Our sages relate in a Midrash that the tzara’at that would suddenly appear in the walls of our houses was a blessing in disguise. The Canaanites, who inhabited the land before the arrival of the newcomers from Egypt, decided to hide their money and gold in the walls of their homes. The Israelites would never have discovered these treasures naturally. “Thanks” to the tzara’at, however, they were given the opportunity to discover these treasures and benefit from them, and that is the reason for the celebratory tone of the verse.
However, was this indeed the case every time tzara’at was discovered in a house? After all, once the second and third generations came to inhabit these homes, these treasures would have already been long gone! Besides, once several people had “discovered” this buried treasure, a “gold rush” would have certainly ensued, with all of their neighbors dismantling all of the tiles in their homes and even tearing down walls to uncover these riches.
The biggest question of all is this – why the need for tzara’at in the houses in the first place? The entire nation could have simply been told that there were hidden treasures, and that it would be worth everyone’s while to check the walls in order to discover whatever was concealed within them.
It seems that the Midrash and the Torah are trying to condition us to seeing imminent disasters hovering over us, both as individuals and as a society, through different lenses. When we are beset with a calamity that forces us to take apart our home, we can become hysterical and tense, and fall into despair and depression. Most of all, we can become bitter and resentful, towards ourselves, our spouses, or perhaps even our children or our country.
The Torah teaches us that concealed behind every blemish in our homes is a treasure packed between our walls. The treasure won’t always consist of gold and diamonds. It could contain new insights for our lives, which could be exponentially more significant than gold and silver. In our frustrated state, we won’t always have the will and the strength to uncover these treasures, but we will surely know that the treasure is there. This doesn’t mean that disaster struck because of the treasure. However, the treasure stashed in the wall could be far better than a few words of comfort to those who need to tear apart their homes.
Our generation is a bridge between the horrors of the Holocaust and the triumphant reincarnation of the Jewish People from the ashes of the crematoria at Auschwitz and Majdanek, and in this generation, we are obligated to seek out the treasures hidden between our walls. This isn’t because our quest would provide us with a reason or justification for these horrors, but rather because the treasure of souls hidden within the burial pits and ovens is the living fountain that nourishes the very roots of our existence here, in the Jewish state.

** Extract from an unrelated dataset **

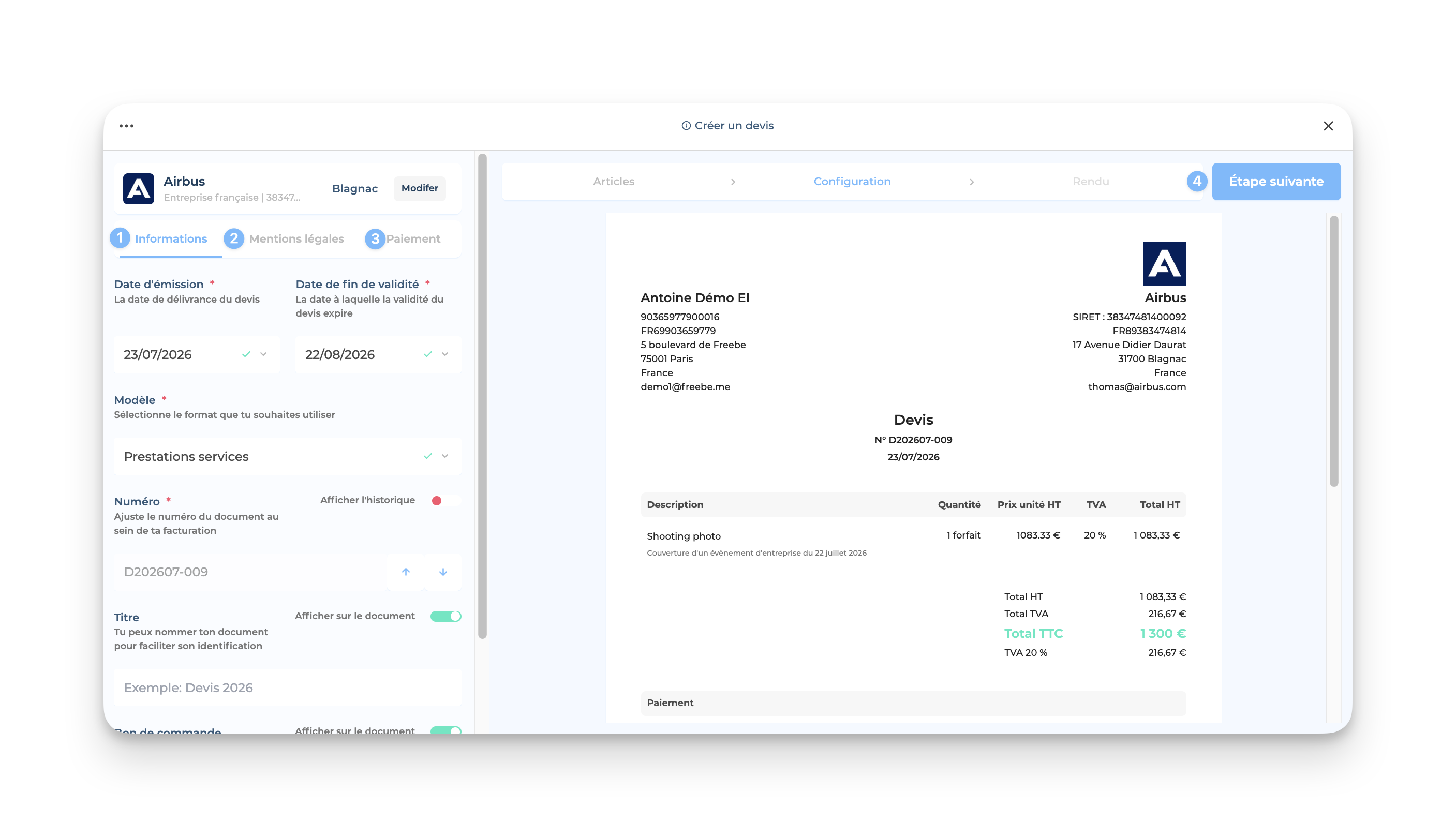Image resolution: width=1456 pixels, height=837 pixels.
Task: Toggle Bon de commande display switch
Action: [445, 730]
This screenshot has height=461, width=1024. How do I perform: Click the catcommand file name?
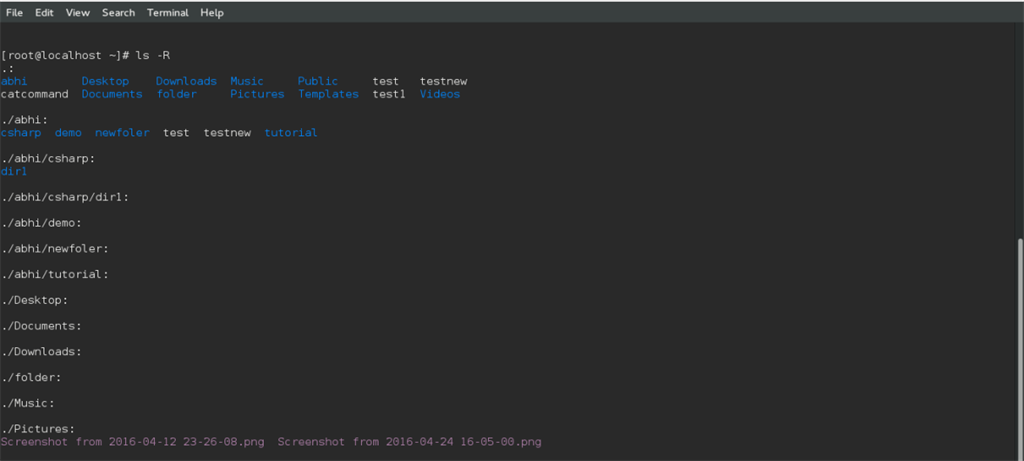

The souls of our martyred brethren entreat us to ensure that Jewish identity continues onward throughout the generations. They cry out to us, beseeching us to understand what they represented in life and in death. Millions of our fellow Jews, who were murdered by those villains, left us a treasure trove of spiritual riches in the form of writings and stories of their lives and their courage, which will illuminate our paths for generations to come.